Top of DATA EXTRACTS
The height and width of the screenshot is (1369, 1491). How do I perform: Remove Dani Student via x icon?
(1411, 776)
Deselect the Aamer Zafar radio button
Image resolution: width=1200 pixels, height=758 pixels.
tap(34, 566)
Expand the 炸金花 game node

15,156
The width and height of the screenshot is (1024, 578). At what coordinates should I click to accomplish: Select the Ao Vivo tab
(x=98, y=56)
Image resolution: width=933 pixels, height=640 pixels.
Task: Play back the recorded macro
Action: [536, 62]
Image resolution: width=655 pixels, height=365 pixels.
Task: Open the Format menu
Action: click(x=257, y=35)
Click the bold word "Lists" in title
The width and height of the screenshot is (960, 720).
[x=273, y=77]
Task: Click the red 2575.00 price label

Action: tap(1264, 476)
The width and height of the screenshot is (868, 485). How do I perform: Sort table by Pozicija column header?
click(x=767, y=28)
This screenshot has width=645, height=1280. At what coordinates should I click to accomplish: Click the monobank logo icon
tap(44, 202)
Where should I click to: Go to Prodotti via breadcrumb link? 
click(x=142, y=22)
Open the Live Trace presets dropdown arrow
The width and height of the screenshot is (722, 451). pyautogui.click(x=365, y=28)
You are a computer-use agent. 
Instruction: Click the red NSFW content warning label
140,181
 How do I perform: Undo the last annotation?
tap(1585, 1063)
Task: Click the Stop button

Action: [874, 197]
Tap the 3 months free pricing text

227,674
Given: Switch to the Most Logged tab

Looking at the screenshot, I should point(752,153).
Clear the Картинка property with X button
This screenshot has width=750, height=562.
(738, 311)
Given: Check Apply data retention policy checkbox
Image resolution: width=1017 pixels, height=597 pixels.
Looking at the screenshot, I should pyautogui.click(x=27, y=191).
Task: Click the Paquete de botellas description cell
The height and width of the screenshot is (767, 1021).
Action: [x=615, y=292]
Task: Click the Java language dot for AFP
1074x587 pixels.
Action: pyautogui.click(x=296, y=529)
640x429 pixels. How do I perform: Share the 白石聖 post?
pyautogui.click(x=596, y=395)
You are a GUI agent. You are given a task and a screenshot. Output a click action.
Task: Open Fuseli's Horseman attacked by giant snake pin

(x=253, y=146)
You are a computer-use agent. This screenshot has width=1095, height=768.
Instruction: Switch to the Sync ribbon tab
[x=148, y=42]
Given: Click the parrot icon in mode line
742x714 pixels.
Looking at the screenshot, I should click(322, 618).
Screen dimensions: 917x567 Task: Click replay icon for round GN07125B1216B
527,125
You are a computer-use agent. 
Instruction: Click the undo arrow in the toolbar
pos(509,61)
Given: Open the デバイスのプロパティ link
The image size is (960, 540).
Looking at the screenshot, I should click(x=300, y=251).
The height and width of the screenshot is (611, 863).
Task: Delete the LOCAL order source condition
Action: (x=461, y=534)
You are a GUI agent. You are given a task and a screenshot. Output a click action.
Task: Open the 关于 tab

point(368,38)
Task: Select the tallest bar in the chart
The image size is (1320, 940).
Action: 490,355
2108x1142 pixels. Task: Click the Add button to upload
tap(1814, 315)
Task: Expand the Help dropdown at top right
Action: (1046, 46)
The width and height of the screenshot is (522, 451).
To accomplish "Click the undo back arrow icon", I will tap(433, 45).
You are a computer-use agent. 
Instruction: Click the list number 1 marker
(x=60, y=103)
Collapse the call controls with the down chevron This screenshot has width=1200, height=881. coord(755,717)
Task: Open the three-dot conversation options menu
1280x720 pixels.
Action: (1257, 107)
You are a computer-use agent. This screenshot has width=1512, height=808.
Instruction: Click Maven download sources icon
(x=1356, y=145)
Bottom of DATA EXTRACTS
=== WHAT YOU NEED TO DO ===
Nothing in the records may be dropped; reproduce them exactly.

=== OUTPUT OF THE EXERCISE ===
The height and width of the screenshot is (1369, 1491). How do I perform: Remove Dani Student via x icon?
(1411, 776)
Deselect the Aamer Zafar radio button
Image resolution: width=1200 pixels, height=758 pixels.
tap(34, 566)
Expand the 炸金花 game node

15,156
The width and height of the screenshot is (1024, 578). At what coordinates should I click to accomplish: Select the Ao Vivo tab
(x=98, y=56)
Image resolution: width=933 pixels, height=640 pixels.
Task: Play back the recorded macro
Action: [536, 62]
Image resolution: width=655 pixels, height=365 pixels.
Task: Open the Format menu
Action: click(x=257, y=35)
Click the bold word "Lists" in title
The width and height of the screenshot is (960, 720).
[x=273, y=77]
Task: Click the red 2575.00 price label

Action: tap(1264, 476)
The width and height of the screenshot is (868, 485). How do I perform: Sort table by Pozicija column header?
click(x=767, y=28)
This screenshot has width=645, height=1280. At what coordinates should I click to accomplish: Click the monobank logo icon
tap(44, 202)
Where should I click to: Go to Prodotti via breadcrumb link? 
click(x=142, y=22)
Open the Live Trace presets dropdown arrow
The width and height of the screenshot is (722, 451). pyautogui.click(x=365, y=28)
You are a computer-use agent. 
Instruction: Click the red NSFW content warning label
140,181
 How do I perform: Undo the last annotation?
tap(1585, 1063)
Task: Click the Stop button

Action: [874, 197]
Tap the 3 months free pricing text

227,674
Given: Switch to the Most Logged tab

Looking at the screenshot, I should point(752,153).
Clear the Картинка property with X button
This screenshot has width=750, height=562.
(738, 311)
Given: Check Apply data retention policy checkbox
Image resolution: width=1017 pixels, height=597 pixels.
Looking at the screenshot, I should pyautogui.click(x=27, y=191).
Task: Click the Paquete de botellas description cell
The height and width of the screenshot is (767, 1021).
Action: [x=615, y=292]
Task: Click the Java language dot for AFP
1074x587 pixels.
Action: pyautogui.click(x=296, y=529)
640x429 pixels. How do I perform: Share the 白石聖 post?
pyautogui.click(x=596, y=395)
You are a GUI agent. You are given a task and a screenshot. Output a click action.
Task: Open Fuseli's Horseman attacked by giant snake pin

(x=253, y=146)
You are a computer-use agent. This screenshot has width=1095, height=768.
Instruction: Switch to the Sync ribbon tab
[x=148, y=42]
Given: Click the parrot icon in mode line
742x714 pixels.
Looking at the screenshot, I should click(322, 618).
Screen dimensions: 917x567 Task: Click replay icon for round GN07125B1216B
527,125
You are a computer-use agent. 
Instruction: Click the undo arrow in the toolbar
pos(509,61)
Given: Open the デバイスのプロパティ link
The image size is (960, 540).
Looking at the screenshot, I should click(x=300, y=251).
The height and width of the screenshot is (611, 863).
Task: Delete the LOCAL order source condition
Action: (x=461, y=534)
You are a GUI agent. You are given a task and a screenshot. Output a click action.
Task: Open the 关于 tab

point(368,38)
Task: Select the tallest bar in the chart
The image size is (1320, 940).
Action: 490,355
2108x1142 pixels. Task: Click the Add button to upload
tap(1814, 315)
Task: Expand the Help dropdown at top right
Action: (1046, 46)
The width and height of the screenshot is (522, 451).
To accomplish "Click the undo back arrow icon", I will tap(433, 45).
You are a computer-use agent. 
Instruction: Click the list number 1 marker
(x=60, y=103)
Collapse the call controls with the down chevron This screenshot has width=1200, height=881. coord(755,717)
Task: Open the three-dot conversation options menu
1280x720 pixels.
Action: (1257, 107)
You are a computer-use agent. This screenshot has width=1512, height=808.
Instruction: Click Maven download sources icon
(x=1356, y=145)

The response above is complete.